Entre los balnearios que rodean Lima es la menos aristocrática y el menos
típico; pero ha tenido y tiene sus encantos, como la linda bajada a los baños y
el camino a Surco. En el siglo pasado la villa tenía el singular encanto de
haber sido el lugar de temporada de los genuinos mataperros de Lima y el
verdadero centro de las retretas en la estación del ferrocarril, con su desfile
de innumerables muchachas y sus trenes llenos de pasajeros ansiosos de llegar
al rincón preferido.
En
Barranco, el reloj del tiempo y de la vida se ha detenido y se conserva todo
igual. Parece que en este distrito que no ha cambiado nada. Aunque desde hace
muchos años que ya no existe el tranvía
que pasaba por el centro de la calle principal, aun siguen los rieles
durmiendo y añorando y viendo como pasa el tiempo. El Barranco de hoy quizás ha
perdido la calma pero no su encanto: se ha convertido en el punto obligado de
encuentro no solo para los limeños sino para cuanto extranjero visita el Perú,
donde el ambiente de edades, razas y condiciones sociales se mezclan y coexisten en armonía y caos al mismo
tiempo; pero a pesar de todo aún puede apreciarse la arquitectura de sus
hermosas casonas, sus viejos pero conservados balcones, plazuelas malecones y
parques.
El
Puente de los Suspiros, fue construido en el año 1876, durante el primer
Alcalde de Barranco Enrique García Monterroso para unir las riberas de las
calles Ayacucho y la Ermita. Soportó impávida la guerra del Pacífico y fue
testigo de la destrucción de Barranco por el enemigo incluso sufrió los avatares
de la guerra siendo parcialmente destruido en 1881.
El
puente esta ubicado a ocho metros y medio de altura, tiene cuarenta y cuatro
metros de largo por tres metros de ancho aproximadamente, desde su construcción
hasta nuestros días es mudo testigo de los flirteos de los amantes que
extasiados lanzan al viento sus suspiros de amor. El nombre del puente deriva
de los innumerables que tuvieron y tienen
como marco este pintoresco rincón
Barranquino. Existe esta tradición que señala que quien por primera vez vea el puente y lo cruce sin respirar, se le
cumplirá el deseo que pida. Chabuca Granda la gran compositora peruana hizo
famoso el Puente de los suspiros con su vals “La flor de la Canela”.
Cuando
éramos “Ciudad de Lima”, exclamó Rubén
Darío, al alejarse de ella; “ciudad de
Santa Rosa y de Ricardo Palma”, y desde entonces – por no decir antes- andan
unidas la fama de la ciudad y la de su imaginero.

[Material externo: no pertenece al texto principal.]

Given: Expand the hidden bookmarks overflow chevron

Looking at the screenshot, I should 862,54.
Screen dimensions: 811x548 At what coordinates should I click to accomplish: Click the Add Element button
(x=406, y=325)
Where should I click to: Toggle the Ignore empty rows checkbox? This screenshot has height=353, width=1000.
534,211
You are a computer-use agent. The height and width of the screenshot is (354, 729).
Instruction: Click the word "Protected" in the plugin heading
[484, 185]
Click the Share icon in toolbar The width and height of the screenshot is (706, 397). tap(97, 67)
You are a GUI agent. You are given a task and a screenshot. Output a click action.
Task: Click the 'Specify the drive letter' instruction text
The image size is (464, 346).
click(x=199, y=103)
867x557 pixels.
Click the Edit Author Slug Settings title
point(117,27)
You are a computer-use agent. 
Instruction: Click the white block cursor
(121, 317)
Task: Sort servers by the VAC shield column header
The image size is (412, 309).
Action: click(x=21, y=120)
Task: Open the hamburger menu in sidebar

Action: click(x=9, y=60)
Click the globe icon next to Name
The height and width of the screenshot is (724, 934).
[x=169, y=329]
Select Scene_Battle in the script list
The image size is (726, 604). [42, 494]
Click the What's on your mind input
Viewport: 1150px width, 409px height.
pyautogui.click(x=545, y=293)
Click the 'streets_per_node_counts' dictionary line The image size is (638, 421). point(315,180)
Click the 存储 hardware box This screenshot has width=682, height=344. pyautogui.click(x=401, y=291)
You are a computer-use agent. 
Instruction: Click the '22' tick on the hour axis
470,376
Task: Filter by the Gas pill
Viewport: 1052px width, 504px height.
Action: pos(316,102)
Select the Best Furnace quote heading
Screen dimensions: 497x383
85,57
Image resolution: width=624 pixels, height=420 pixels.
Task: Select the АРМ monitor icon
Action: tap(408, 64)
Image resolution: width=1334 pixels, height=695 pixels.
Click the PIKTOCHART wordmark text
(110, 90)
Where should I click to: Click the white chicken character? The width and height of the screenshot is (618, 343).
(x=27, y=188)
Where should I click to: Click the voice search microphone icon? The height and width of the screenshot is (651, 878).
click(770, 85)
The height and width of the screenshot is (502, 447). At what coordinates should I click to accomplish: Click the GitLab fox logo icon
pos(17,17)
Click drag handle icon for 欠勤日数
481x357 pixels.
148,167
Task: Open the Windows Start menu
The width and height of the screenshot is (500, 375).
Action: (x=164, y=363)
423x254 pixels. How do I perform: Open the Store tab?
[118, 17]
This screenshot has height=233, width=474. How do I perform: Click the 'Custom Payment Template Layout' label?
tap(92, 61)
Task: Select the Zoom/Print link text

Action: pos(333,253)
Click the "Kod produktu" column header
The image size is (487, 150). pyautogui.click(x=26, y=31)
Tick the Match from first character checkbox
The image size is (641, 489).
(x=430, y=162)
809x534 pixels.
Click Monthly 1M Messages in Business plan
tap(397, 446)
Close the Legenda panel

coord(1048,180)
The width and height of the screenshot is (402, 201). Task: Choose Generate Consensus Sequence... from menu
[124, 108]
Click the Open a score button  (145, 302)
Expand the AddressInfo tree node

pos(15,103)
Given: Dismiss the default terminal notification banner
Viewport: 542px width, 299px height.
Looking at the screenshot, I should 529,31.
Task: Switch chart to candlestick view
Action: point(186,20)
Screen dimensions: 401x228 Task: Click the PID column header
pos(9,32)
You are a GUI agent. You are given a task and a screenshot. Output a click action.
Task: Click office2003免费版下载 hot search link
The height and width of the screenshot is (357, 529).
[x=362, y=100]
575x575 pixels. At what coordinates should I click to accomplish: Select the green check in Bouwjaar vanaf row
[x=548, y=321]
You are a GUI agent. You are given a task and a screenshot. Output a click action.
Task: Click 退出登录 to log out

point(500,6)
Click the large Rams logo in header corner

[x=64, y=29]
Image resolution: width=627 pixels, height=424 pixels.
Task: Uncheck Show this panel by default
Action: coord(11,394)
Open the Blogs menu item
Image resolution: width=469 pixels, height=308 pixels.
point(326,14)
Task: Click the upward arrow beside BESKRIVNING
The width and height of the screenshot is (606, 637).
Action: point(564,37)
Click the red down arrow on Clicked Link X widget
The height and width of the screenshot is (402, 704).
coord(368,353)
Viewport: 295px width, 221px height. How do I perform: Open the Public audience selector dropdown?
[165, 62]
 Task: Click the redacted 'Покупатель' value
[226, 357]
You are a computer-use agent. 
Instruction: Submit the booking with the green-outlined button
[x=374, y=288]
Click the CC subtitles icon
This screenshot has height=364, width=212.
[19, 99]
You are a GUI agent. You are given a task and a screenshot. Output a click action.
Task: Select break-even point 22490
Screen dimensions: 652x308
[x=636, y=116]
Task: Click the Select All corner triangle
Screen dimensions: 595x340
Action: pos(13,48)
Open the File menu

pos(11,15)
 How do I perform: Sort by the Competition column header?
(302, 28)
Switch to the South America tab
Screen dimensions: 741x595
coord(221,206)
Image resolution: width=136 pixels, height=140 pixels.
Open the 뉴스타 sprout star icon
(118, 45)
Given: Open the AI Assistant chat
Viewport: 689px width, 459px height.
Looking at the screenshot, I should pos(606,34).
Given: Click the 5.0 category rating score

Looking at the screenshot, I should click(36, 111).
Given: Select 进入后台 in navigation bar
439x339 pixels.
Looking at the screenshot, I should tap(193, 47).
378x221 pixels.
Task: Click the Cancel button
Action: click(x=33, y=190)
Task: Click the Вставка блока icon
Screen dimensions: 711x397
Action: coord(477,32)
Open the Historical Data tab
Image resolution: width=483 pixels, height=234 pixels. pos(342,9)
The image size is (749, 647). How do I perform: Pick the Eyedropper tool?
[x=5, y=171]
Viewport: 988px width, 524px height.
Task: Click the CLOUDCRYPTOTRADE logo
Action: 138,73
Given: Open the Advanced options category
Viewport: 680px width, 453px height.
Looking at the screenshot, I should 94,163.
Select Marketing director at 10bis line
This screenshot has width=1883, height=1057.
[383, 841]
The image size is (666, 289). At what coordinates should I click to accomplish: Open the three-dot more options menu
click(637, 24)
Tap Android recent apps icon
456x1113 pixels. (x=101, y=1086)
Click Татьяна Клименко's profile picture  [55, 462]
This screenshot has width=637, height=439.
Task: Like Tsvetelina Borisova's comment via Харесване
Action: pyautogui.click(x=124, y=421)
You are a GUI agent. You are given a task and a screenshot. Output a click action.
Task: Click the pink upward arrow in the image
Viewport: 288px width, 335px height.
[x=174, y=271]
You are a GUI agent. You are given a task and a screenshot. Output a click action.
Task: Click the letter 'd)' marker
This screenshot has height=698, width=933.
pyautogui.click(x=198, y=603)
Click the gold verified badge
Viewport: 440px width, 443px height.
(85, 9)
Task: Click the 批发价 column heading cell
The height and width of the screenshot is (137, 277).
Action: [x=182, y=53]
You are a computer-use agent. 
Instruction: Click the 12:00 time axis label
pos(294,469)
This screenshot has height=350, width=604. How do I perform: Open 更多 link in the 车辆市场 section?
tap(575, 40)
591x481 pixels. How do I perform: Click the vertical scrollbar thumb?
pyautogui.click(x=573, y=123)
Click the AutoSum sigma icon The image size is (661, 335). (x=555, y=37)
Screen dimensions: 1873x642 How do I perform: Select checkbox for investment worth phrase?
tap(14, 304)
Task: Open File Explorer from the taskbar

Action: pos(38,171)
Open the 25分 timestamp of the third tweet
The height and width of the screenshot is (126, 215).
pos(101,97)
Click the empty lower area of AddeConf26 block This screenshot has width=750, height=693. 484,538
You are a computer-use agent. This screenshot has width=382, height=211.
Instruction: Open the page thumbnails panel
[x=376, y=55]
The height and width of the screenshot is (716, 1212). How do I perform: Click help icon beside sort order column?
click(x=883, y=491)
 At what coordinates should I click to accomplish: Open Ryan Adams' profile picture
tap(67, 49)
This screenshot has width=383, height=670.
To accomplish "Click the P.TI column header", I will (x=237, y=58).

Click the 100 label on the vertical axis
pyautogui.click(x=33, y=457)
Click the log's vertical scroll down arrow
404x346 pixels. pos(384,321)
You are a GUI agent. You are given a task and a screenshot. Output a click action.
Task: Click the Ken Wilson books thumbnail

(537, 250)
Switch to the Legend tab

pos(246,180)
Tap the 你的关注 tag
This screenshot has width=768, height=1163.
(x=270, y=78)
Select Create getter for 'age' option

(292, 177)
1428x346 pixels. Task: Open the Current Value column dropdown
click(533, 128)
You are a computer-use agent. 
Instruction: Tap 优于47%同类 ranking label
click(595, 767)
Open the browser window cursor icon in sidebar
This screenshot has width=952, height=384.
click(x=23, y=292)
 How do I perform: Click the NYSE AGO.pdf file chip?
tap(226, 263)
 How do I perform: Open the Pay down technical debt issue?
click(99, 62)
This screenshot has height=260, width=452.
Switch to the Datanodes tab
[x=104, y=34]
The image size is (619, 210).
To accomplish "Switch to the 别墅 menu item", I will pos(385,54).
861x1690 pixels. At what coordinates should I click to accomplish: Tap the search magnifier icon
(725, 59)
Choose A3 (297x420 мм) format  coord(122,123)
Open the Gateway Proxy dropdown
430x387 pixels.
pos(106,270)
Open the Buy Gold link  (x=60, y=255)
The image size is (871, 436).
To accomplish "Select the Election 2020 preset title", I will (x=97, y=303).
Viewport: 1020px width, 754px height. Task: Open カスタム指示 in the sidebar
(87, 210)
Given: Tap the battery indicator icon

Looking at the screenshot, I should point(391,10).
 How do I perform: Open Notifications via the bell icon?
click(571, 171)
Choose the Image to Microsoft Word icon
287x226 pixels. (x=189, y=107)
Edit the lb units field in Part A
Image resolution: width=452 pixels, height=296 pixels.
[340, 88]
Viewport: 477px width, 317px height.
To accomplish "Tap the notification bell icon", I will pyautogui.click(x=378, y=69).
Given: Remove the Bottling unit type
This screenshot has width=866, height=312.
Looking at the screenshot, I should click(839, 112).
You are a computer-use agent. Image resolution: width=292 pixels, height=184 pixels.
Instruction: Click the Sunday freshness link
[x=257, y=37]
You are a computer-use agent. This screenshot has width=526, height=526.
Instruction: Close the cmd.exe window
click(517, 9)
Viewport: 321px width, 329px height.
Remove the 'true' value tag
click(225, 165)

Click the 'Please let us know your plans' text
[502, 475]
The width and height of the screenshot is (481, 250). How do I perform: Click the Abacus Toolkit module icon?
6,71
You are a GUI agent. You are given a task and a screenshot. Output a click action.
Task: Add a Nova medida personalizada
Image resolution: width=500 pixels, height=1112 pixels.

El nombre de Lima proviene del vocablo
indígena “rimac” (que traducido al castellano significa “hablador”), comenzó a
crecer rápidamente, tal como lo testimonian las milenarias culturas que se
desarrollaron en esta zona,
convirtiéndose durante los siglo XVI y XVII en la metrópoli más importante y
poderosa de la América Española, centro de todas las actividades comerciales y
culturales del virreynato.
Creo
que hasta la gente es diferente y que estos nuevos peruanos ya no frecuentan
los mismos sitios de antes. Vuelvo sobre mis pasos de estudiante y me voy a la
Facultad de Letras, a la vieja casona de la Plaza Francia, unos estudiantes con
su uniforme de colegio fiscal, me dicen que ya no esta ahí, ahora esta en el
Fundo Pando. Tampoco encuentro la Librería Studium, donde comprábamos los
libros que nos indicaban los catedráticos de aquella época “Los años no han pasado por la vida”. Y ni
siquiera existe el Café Wantan, del chino Ramón, donde hacíamos tiempo para entrar a la
siguiente clase camino por la calle Camaná, pasando por delante de la casona
con sus bellos balcones que en su día fue de Manuel Prado, que llegó a ser
presidente del Perú. Cruzo el jirón Puno, muy cerca de la casa donde nació el
tradicionalista Palma.Hasta el Instituto Riva Agüero, donde funciona el
Rectorado de la Universidad Católica. El rector es un compañero de La Salle, el
doctor Salomón Lerner. La calle es diferente y las tiendas ya no son las
mismas, por aquellos años. Los estudiantes éramos quienes frecuentábamos por esa calle el Jirón que ahora es diferente.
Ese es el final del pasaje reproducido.